:: Exercise directions ::
In the records below, find the line with "Given: Expand the Operations sidebar submenu" and repeat exactly every line from it through the line with "Instruction: Select the". Pictures stay out.

#### Supplied material ####

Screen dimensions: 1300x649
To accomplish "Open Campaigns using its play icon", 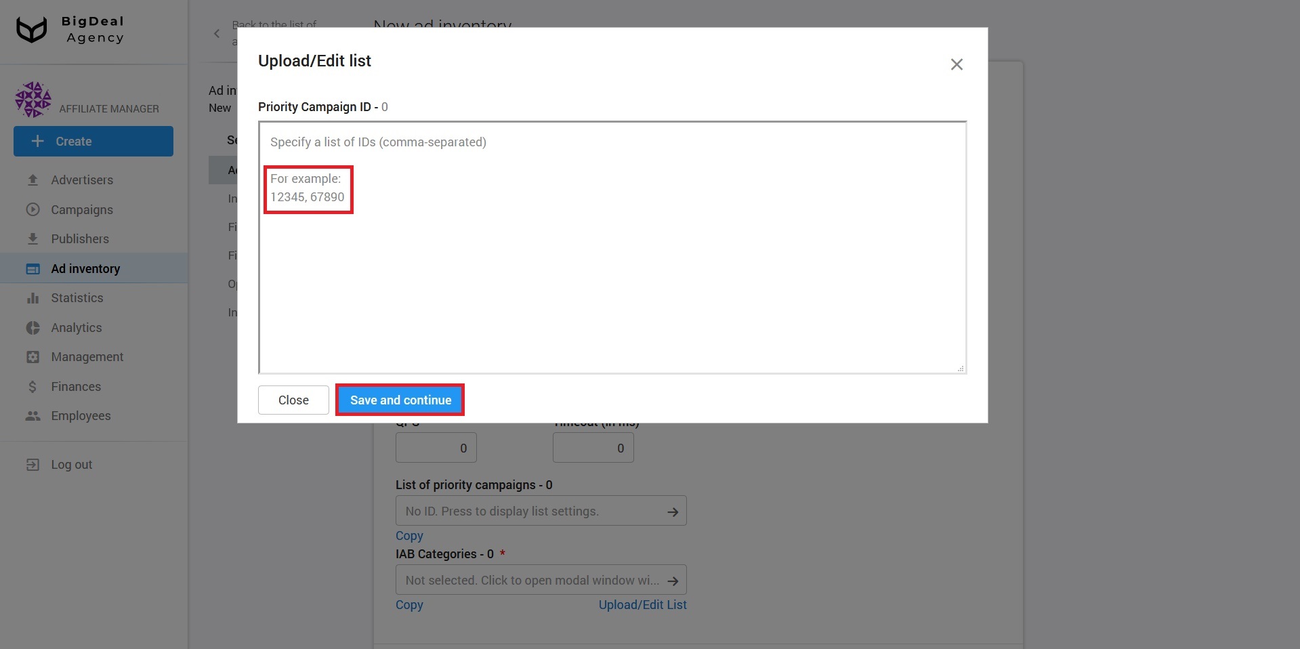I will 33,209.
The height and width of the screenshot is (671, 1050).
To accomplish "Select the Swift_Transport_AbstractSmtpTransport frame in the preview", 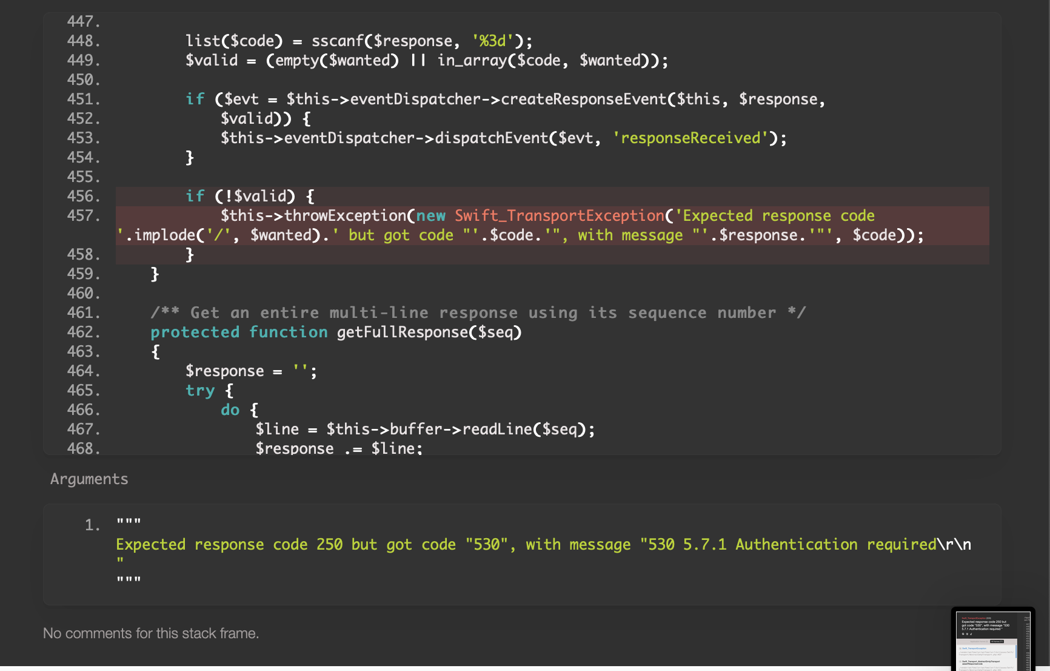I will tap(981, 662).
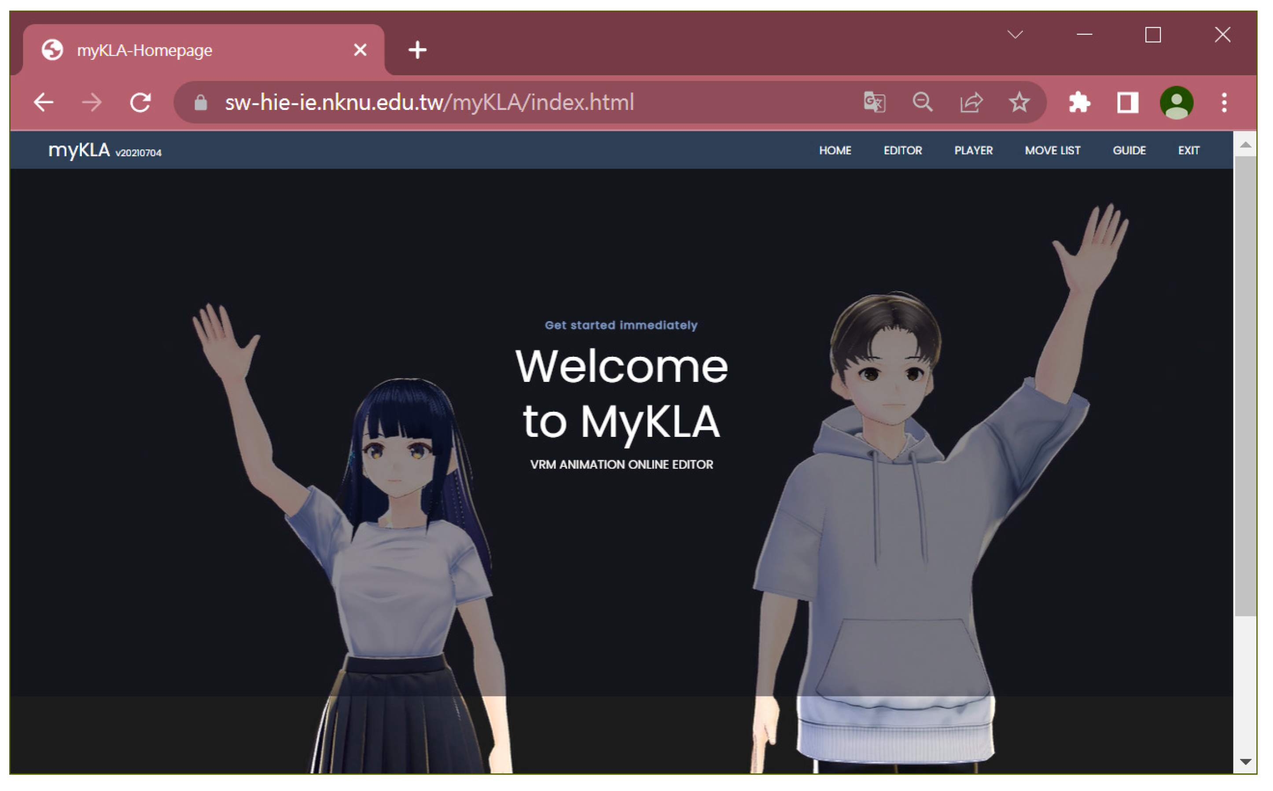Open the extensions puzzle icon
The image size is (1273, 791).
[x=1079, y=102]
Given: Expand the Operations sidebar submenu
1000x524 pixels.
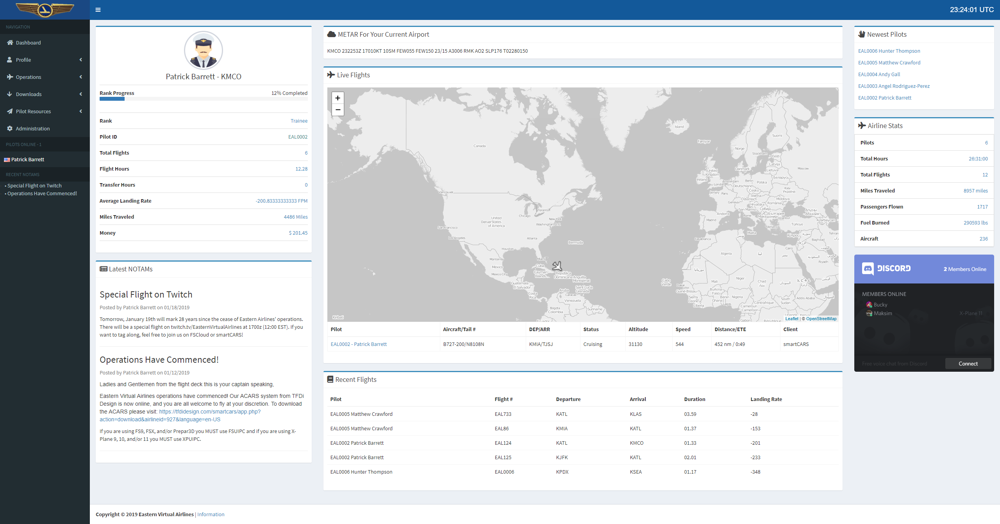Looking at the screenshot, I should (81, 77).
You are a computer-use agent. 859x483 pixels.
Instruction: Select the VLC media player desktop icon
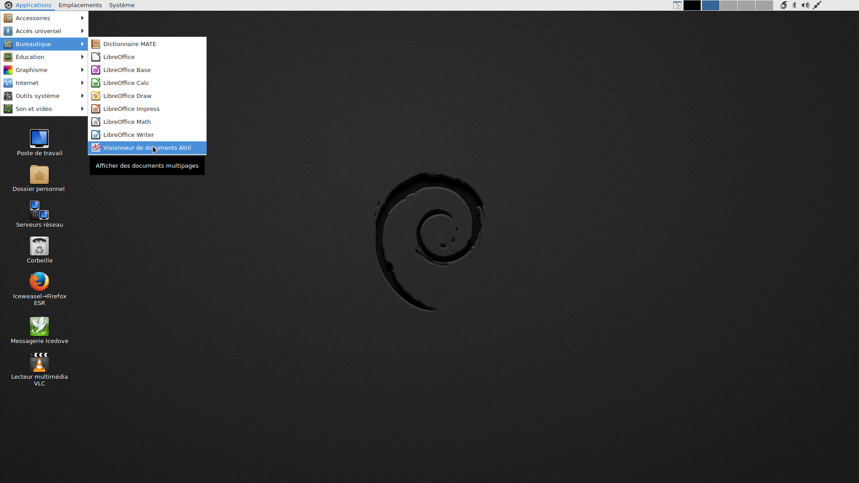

####
#### Supplied material ####

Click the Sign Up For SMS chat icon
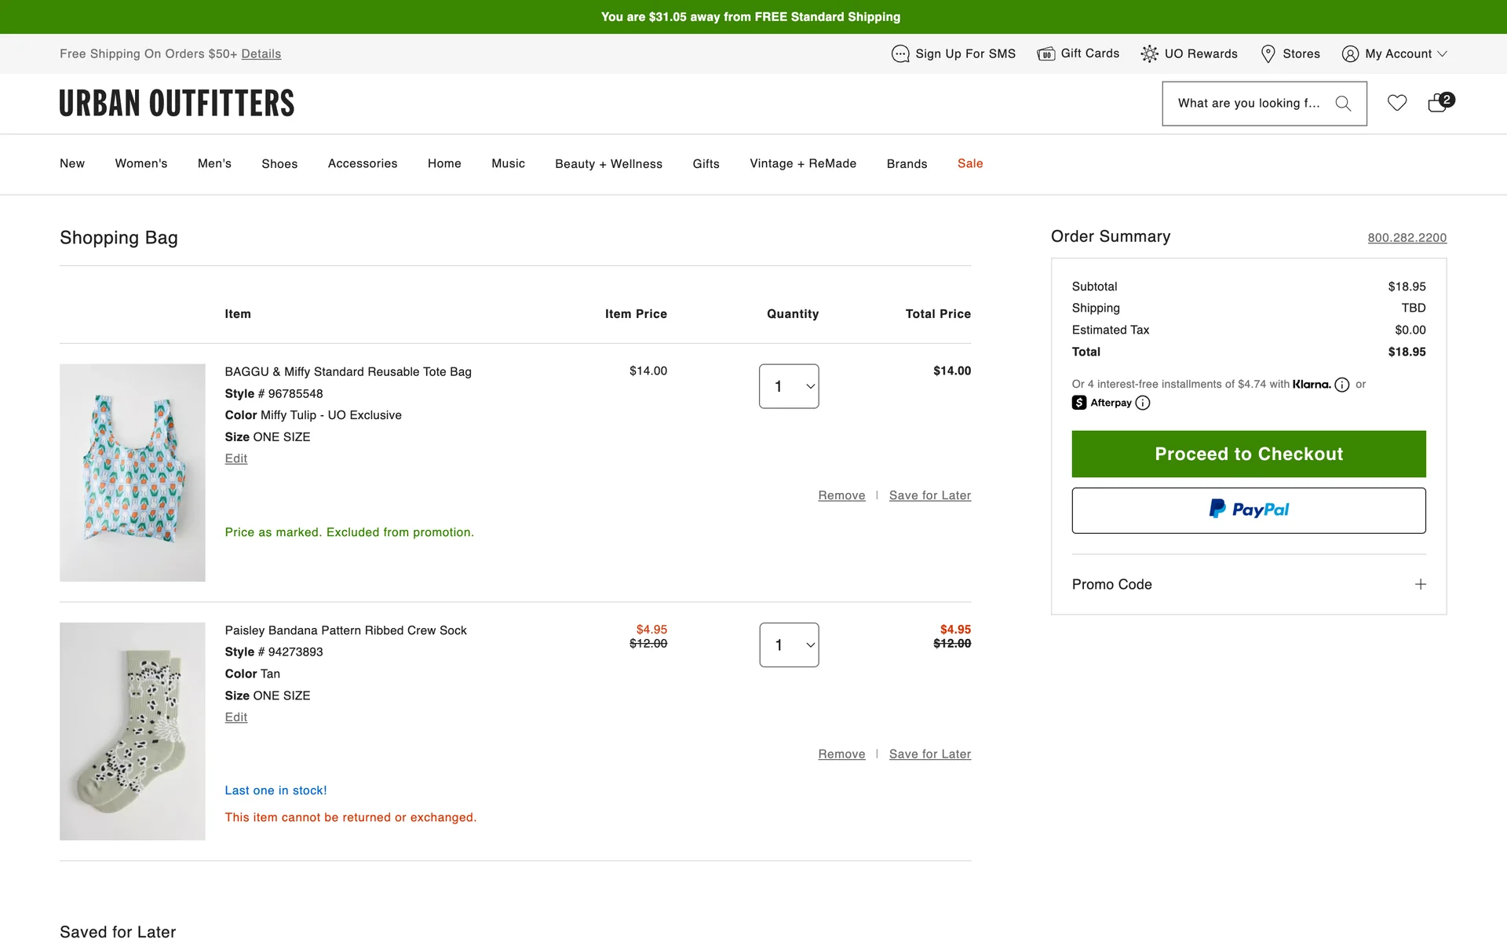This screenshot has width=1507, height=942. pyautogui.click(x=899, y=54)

####

:: Result of the exercise ::
Given: Expand the Operations sidebar submenu
1000x524 pixels.
Looking at the screenshot, I should (81, 77).
You are a computer-use agent. 859x483 pixels.
Instruction: Select the VLC media player desktop icon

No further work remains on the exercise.